Time flies. It's been said too often, but it really is true, isn't it? I have not posted since last summer - and I'm not sure why. No really horrible news to avoid sharing - but I think that sitting down and talking about the status of my health is just something I seem to try and avoid. Not in the "avoiding reality" sense but in the avoiding it because I am too busy living.
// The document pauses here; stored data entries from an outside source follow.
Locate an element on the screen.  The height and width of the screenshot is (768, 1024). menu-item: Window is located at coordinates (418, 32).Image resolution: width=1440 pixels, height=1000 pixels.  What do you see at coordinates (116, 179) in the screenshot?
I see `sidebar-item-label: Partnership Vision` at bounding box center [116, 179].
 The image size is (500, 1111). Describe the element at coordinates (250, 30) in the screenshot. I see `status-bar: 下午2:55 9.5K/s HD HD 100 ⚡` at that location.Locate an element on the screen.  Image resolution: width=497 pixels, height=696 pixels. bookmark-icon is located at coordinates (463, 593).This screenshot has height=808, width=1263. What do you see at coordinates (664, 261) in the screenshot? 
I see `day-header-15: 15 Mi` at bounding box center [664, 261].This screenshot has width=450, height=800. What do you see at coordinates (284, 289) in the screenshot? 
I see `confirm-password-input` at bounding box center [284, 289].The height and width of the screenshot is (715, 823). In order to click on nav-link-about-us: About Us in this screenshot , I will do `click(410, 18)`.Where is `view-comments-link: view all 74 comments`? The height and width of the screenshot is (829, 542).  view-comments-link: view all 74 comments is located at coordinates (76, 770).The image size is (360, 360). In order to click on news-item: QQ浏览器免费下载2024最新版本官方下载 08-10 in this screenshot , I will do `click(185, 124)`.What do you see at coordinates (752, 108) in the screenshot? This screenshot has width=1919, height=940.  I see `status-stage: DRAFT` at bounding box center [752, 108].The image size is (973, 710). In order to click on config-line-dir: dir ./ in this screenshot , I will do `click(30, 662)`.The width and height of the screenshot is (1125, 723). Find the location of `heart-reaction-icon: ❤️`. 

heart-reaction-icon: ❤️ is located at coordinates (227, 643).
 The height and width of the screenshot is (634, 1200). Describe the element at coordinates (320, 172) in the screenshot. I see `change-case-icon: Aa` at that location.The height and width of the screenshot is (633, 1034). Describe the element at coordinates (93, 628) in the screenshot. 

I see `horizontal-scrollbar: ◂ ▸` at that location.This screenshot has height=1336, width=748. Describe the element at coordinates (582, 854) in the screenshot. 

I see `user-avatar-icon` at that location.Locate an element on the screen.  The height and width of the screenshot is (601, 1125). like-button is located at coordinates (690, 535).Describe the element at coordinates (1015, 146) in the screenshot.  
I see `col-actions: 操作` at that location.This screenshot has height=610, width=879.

So on this first day of February (FEBRUARY ALREADY!!) I want to bring you up to date:
The pill chemo (Xeloda) that I was on combined with the controversial Avastin seemed to be working well for a while. However, I got to the point with this side effect called Hand-Foot Syndrome where I could barely walk or use my hands. At about the time that I was feeling I could not continue this regimen and maintain the quality of life that was important to me, I had a scan that revealed that it had stopped working. I had some growth in my liver so it was time to switch up the game again.
This was in December and we changed to a regular chemo drip (not pills) of Abraxane (a form of Taxol which I had back in 1998) combined with the Avastin I had already been on. I had surgery to put a port in my chest that makes IVs a cinch and began the new treatment December 20.
After only one chemo session, my tumor markers dropped dramatically and some irregularities in my bloodwork that related to the liver improved significantly or became normal.
So I am once again in heaven! Even though the FDA has canned Avastin, those of us that are on it still get to take it (and have insurance pay for it, thank GOD). Rather than being on pills all the time, I go in once every three weeks for the drip. That first week I don't feel 100%, but weeks 2 and 3 I feel pretty great, particularly the farther I get from the chemo date. By the time they hook me up again, I am feeling the best I've felt since this whole thing began.
My family is amazed at my energy when compared with how I was on the previous drug. I'm pretty amazed too. It DID take all my hair but my sister Dawn gave me her wig from when she was on chemo (I had given away mine from my first time around to the American Cancer Society).
I have a bald head but I'm ecstatic about the great state of things right now, and how wonderful I feel two weeks out of three.
As my daughter Martha said when I gave her the good news about this new chemo and how well it is working: "Who needs hair with news like that?"
So on I go. Still loving my work, traveling a lot - connecting with family as much as I can and appreciating MOST days (with the goal of appreciating EACH day).
It has now been 3 years since my new and quite serious diagnosis. I feel better than I have in 3 years, and it appears that me, my doctor and the meds are doing an absolutely splendid job of attacking this nasty disease right now.
With love to all of you and untold gratitude for your prayers and support,
Dana
So grateful for the blog, Dana! and for your good news. Does it help on those days when you feel crappy to know that you are my hero!!! YOU ARE AWESOME!! For your enjoyment: Good book recommendation: Major Pettigrew something something.. haven't read it yet, but got it from good authority, It's good! have you read it?
ReplyDeleteDana, you are such a thing of beauty. And your love--your life--just grows and grows and grows.
ReplyDeleteThank you for being you.
You go, girl! Man, I just love your tough!